Service Quality Standards
Telcos for relaxing of BTRC conditions
The mobile phone companies have demanded relaxing the standards of several service quality parameters set by the telecom regulator including the record keeping provision to three months from existing three years. The Association of Mobile Telephone Operators of Bangladesh on Tuesday sent a letter to the Bangladesh Telecommunication Regulatory Commission saying some conditions for maintaining the standard were unrealistic and needed further review.
The BTRC on January 24 issued an interim directive on ‘Quality of Service for Mobile Operators’ that came following a recent trend of increasing call drop, poor network coverage and unsatisfactory customer care support.
According to the directive, the operators have to preserve all the records required to find the value achieved for all parameters for three years which the operators are differing.
The AMTOB said the mobile operators could only store the data for three months as their system could not support
more than that period.
According to the directive, the operators have to submit the monthly report for four different geographical areas — overall network, Dhaka and Chittagong metropolitan areas, all district and upazila headquarters and rest of the licensed areas including rail and river ways and all hospitals, universities, air and land ports
and cantonments — with original system generated files.

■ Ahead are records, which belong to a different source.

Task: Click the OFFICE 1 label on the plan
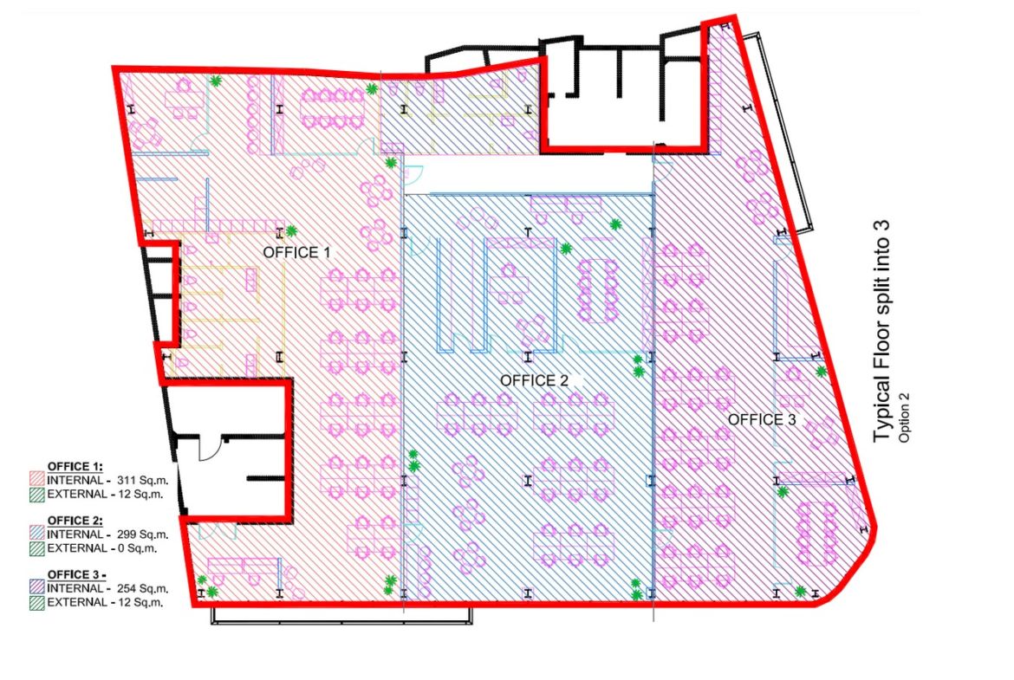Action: click(296, 252)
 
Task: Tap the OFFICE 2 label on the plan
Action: click(534, 381)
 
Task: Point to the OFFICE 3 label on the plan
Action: click(762, 419)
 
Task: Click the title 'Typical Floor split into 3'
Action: click(881, 331)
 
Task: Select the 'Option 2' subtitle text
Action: click(904, 418)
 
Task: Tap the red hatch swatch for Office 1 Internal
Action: click(37, 480)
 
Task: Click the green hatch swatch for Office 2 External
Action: click(37, 549)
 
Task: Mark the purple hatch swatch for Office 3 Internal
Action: click(37, 587)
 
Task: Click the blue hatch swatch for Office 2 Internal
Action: click(37, 534)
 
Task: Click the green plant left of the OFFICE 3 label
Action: click(638, 366)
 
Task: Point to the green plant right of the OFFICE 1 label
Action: click(292, 230)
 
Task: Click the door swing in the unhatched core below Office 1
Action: click(210, 447)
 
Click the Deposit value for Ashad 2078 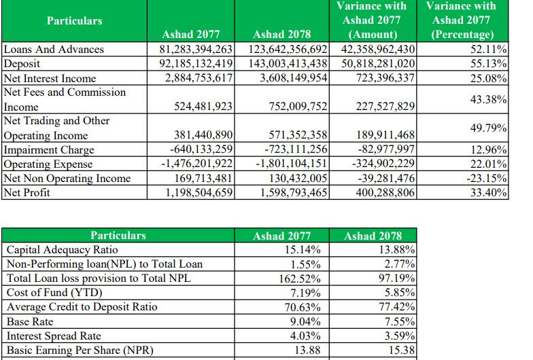[288, 64]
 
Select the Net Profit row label [27, 193]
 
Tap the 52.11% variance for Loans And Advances [488, 49]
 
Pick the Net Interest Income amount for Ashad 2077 [199, 78]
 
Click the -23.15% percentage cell [487, 178]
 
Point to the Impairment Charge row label [49, 149]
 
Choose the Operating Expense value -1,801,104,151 [291, 164]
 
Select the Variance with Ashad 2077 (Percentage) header [461, 20]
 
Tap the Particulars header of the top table [75, 20]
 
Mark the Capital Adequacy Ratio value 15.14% [303, 250]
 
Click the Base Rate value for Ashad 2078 [400, 321]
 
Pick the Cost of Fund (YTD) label [54, 292]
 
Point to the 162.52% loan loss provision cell [300, 278]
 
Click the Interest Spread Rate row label [54, 336]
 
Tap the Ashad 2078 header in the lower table [373, 236]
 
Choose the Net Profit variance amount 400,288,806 [385, 193]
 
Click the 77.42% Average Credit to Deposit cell [397, 307]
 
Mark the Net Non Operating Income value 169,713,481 [203, 178]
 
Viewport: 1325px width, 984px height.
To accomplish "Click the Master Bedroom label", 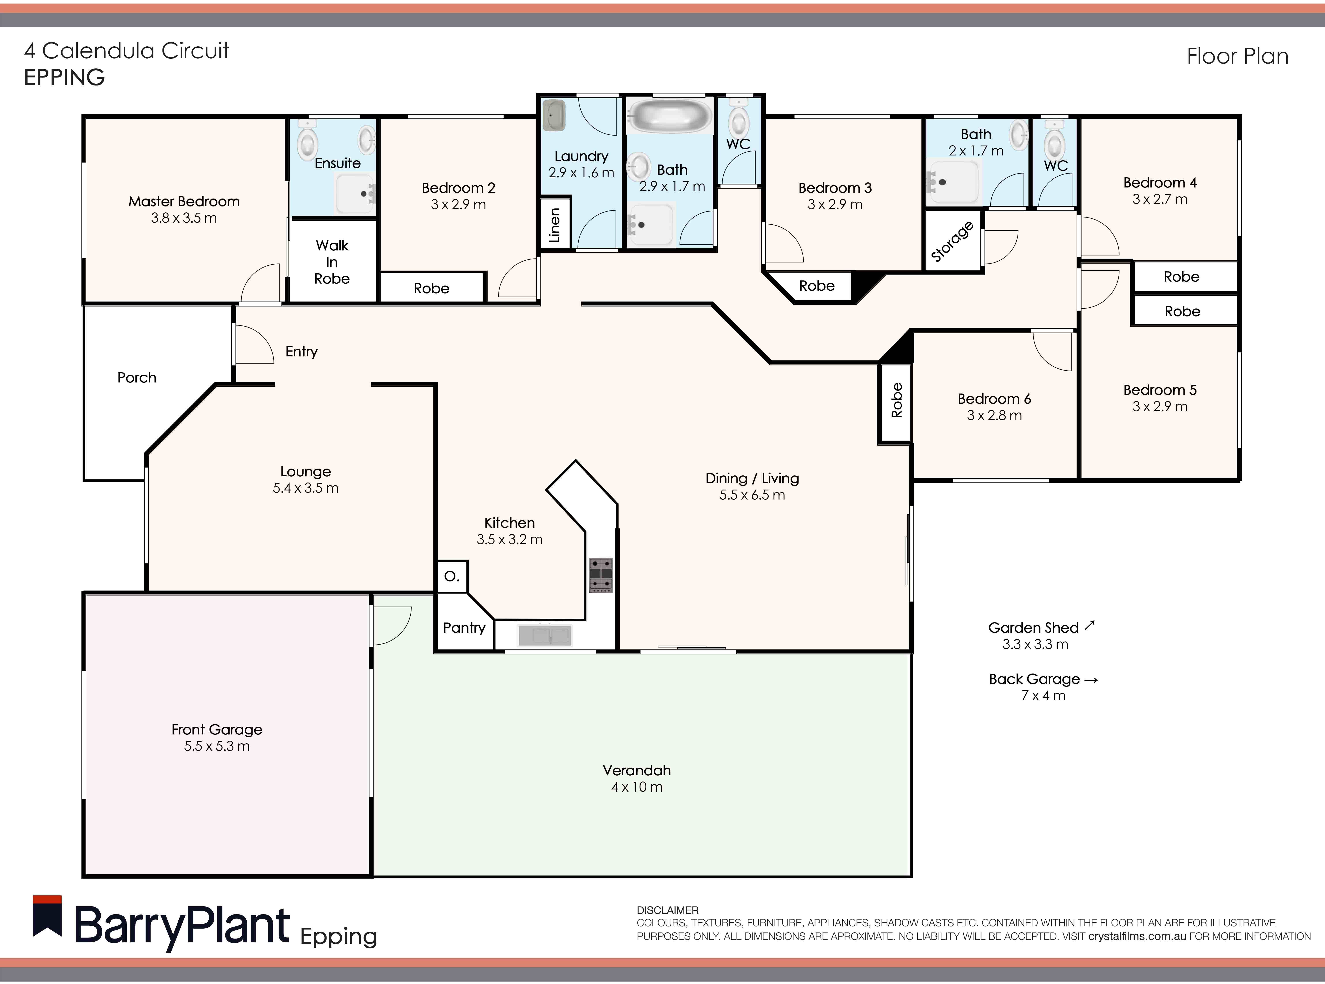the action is tap(184, 201).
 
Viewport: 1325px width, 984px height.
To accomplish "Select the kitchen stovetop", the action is tap(601, 575).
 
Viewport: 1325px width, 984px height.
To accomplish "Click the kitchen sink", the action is tap(545, 636).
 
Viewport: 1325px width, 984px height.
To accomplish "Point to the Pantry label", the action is tap(464, 628).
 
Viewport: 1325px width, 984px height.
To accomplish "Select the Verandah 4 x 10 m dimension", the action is tap(637, 787).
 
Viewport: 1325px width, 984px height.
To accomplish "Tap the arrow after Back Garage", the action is tap(1091, 680).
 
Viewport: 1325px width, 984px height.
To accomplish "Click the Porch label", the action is tap(137, 378).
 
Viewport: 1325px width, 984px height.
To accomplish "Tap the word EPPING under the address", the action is tap(64, 78).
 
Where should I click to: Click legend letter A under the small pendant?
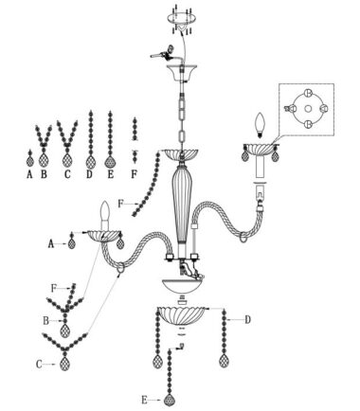click(29, 174)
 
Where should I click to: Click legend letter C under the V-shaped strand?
click(67, 174)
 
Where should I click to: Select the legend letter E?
click(110, 174)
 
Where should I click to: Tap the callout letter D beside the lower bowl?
click(248, 320)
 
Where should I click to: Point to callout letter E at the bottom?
click(144, 401)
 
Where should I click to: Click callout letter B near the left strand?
click(46, 321)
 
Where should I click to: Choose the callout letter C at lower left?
click(39, 365)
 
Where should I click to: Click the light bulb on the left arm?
click(105, 211)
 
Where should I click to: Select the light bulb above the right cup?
click(260, 125)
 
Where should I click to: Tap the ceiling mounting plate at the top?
click(180, 16)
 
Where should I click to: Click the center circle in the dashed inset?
click(308, 109)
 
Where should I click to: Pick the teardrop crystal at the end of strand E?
click(170, 401)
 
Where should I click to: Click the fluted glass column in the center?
click(182, 206)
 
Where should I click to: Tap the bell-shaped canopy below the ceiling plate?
click(182, 73)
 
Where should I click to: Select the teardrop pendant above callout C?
click(64, 364)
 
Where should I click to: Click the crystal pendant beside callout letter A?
click(72, 243)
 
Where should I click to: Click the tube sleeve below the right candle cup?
click(260, 169)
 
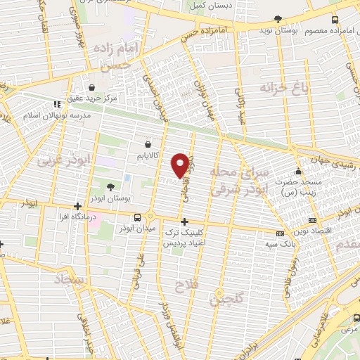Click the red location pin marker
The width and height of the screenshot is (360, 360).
click(180, 165)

The AMTOB response, however, said the mobile companies agreed to do the drive test only in the metropolitan areas, all districts headquarters and national highways as the operators could not be able to provide the technical assistance for all the mentioned areas.
The operators also said they would be submitting the report in half-yearly basis rather than monthly basis.

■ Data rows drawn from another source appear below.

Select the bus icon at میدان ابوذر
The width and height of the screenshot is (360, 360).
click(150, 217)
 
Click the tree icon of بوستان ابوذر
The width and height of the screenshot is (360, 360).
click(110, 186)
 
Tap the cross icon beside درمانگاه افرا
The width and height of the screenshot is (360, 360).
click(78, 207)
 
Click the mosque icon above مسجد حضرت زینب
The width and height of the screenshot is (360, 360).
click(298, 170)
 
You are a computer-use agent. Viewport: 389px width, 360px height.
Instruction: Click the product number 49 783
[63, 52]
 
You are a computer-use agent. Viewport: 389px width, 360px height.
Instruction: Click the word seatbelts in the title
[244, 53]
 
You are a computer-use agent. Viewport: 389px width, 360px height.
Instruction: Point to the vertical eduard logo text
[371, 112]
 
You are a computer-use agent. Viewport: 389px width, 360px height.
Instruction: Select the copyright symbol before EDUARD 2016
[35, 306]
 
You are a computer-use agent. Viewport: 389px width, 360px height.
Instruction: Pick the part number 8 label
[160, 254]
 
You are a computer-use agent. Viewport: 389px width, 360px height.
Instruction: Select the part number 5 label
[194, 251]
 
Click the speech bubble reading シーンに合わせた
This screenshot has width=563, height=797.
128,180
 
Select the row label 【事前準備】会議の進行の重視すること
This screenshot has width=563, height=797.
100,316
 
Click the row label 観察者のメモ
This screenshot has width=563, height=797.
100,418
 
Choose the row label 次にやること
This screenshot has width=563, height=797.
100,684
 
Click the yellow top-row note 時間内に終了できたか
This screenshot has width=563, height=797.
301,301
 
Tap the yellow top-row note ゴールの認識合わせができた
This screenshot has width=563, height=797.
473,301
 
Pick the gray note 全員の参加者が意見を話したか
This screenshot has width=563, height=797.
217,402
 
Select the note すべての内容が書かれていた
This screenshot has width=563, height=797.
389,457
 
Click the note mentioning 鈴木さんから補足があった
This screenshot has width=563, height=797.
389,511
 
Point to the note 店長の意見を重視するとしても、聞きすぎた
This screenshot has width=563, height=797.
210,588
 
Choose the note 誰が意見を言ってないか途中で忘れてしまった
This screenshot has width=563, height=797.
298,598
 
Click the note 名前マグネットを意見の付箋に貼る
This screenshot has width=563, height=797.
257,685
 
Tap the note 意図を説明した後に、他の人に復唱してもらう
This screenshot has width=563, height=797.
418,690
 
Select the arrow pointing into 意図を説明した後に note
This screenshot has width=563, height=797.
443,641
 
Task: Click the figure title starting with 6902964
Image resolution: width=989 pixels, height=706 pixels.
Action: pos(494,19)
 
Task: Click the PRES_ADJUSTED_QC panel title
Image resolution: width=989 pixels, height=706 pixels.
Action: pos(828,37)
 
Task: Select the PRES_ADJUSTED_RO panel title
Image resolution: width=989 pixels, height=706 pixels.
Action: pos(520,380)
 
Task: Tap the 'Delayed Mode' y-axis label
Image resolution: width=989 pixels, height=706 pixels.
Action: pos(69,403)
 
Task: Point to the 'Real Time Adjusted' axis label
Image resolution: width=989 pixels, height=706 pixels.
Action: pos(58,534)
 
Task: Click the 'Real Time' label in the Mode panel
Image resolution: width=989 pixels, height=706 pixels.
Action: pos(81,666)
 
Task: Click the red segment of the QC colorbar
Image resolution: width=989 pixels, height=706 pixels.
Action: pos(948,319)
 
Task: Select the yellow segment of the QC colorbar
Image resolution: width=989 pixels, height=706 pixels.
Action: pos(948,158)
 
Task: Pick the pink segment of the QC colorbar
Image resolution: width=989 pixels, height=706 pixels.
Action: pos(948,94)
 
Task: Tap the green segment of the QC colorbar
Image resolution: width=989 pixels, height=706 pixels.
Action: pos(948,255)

The AMTOB also sought clarification about the electronic communication in customer support which the BTRC set at 20 seconds for response time when a customer asks for help from operators.

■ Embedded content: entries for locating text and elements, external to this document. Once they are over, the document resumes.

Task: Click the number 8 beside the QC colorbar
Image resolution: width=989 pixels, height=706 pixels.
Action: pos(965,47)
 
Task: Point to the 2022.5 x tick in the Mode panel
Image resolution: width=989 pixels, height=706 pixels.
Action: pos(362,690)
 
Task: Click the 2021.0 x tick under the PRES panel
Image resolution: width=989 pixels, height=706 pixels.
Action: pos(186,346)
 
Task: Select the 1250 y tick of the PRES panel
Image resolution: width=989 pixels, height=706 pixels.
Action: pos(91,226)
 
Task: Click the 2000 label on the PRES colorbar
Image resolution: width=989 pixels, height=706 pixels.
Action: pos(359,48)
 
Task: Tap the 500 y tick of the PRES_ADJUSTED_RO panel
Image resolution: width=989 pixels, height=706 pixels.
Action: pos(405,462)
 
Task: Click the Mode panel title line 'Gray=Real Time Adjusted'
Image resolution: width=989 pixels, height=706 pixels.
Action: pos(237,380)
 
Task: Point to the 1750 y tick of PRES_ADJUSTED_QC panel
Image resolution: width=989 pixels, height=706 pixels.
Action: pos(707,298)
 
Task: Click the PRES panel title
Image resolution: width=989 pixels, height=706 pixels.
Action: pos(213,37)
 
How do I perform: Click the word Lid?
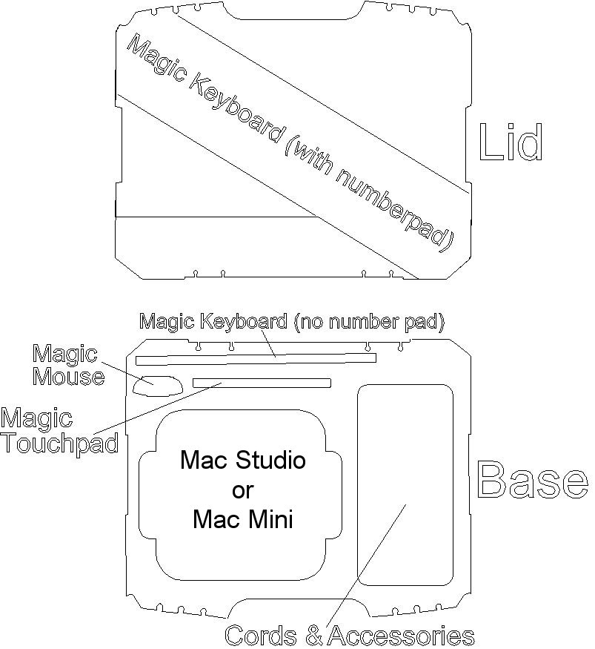click(511, 142)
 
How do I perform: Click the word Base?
click(533, 480)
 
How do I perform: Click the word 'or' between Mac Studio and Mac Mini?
click(243, 491)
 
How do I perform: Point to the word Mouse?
click(69, 376)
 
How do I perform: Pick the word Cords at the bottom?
click(261, 636)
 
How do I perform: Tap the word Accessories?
click(401, 636)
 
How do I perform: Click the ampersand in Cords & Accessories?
click(314, 636)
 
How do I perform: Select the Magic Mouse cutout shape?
click(158, 386)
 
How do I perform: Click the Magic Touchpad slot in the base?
click(262, 383)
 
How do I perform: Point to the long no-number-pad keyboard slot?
click(256, 359)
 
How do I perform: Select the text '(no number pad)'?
click(369, 322)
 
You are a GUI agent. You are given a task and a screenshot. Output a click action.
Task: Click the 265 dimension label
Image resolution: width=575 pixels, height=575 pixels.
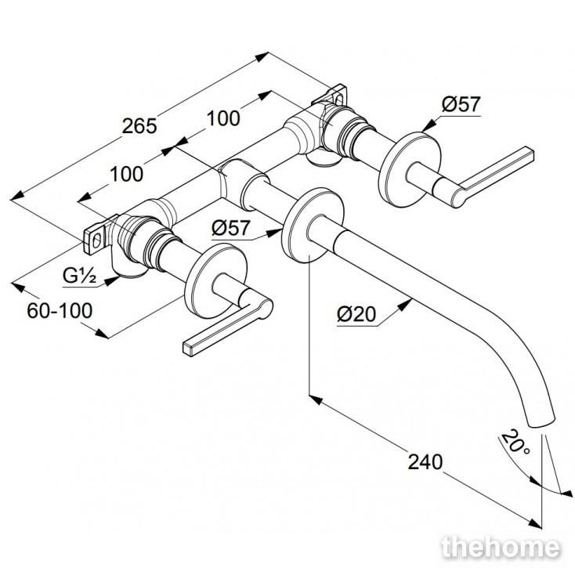pyautogui.click(x=139, y=126)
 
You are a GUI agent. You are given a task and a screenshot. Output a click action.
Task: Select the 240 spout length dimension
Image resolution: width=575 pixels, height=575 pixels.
pyautogui.click(x=425, y=461)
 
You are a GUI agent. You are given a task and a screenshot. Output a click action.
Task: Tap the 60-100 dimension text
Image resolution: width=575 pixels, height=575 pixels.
pyautogui.click(x=60, y=310)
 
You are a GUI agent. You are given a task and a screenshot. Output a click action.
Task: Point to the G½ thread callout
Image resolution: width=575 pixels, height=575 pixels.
pyautogui.click(x=79, y=276)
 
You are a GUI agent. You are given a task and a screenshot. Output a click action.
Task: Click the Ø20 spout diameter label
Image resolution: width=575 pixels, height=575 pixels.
pyautogui.click(x=356, y=314)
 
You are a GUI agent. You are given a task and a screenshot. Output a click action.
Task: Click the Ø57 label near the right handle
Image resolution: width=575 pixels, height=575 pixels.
pyautogui.click(x=461, y=104)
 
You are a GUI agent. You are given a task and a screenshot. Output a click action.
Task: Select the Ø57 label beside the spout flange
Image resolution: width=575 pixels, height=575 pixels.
pyautogui.click(x=230, y=228)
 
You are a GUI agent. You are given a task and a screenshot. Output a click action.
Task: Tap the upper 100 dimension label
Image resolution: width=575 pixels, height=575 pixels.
pyautogui.click(x=223, y=118)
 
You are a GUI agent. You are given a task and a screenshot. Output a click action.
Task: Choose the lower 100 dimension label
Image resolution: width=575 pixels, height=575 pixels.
pyautogui.click(x=126, y=174)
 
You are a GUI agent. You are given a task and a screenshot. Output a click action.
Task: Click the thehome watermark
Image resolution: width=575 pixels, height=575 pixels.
pyautogui.click(x=501, y=548)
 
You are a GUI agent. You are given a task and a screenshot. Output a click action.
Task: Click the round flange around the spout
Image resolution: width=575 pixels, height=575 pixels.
pyautogui.click(x=313, y=225)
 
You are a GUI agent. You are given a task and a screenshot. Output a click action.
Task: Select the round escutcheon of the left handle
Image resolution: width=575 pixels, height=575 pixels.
pyautogui.click(x=216, y=280)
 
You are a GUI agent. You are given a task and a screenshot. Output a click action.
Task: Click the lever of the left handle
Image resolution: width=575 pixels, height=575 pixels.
pyautogui.click(x=228, y=323)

The BTRC directive also set call drop rate at 2 to 3 per cent, adding that different types of network congestion, which might disrupt the call, cannot be more than 3 per cent.
The telecom regulator will also publish a yearly ranking of the operators by analysing data from under customer survey, BTRC drive test and the self-reporting of the operators, said the BTRC directive.
The BTRC also asked the operators to disclose the reports to the customers, the format and time specification was not mentioned in the directive.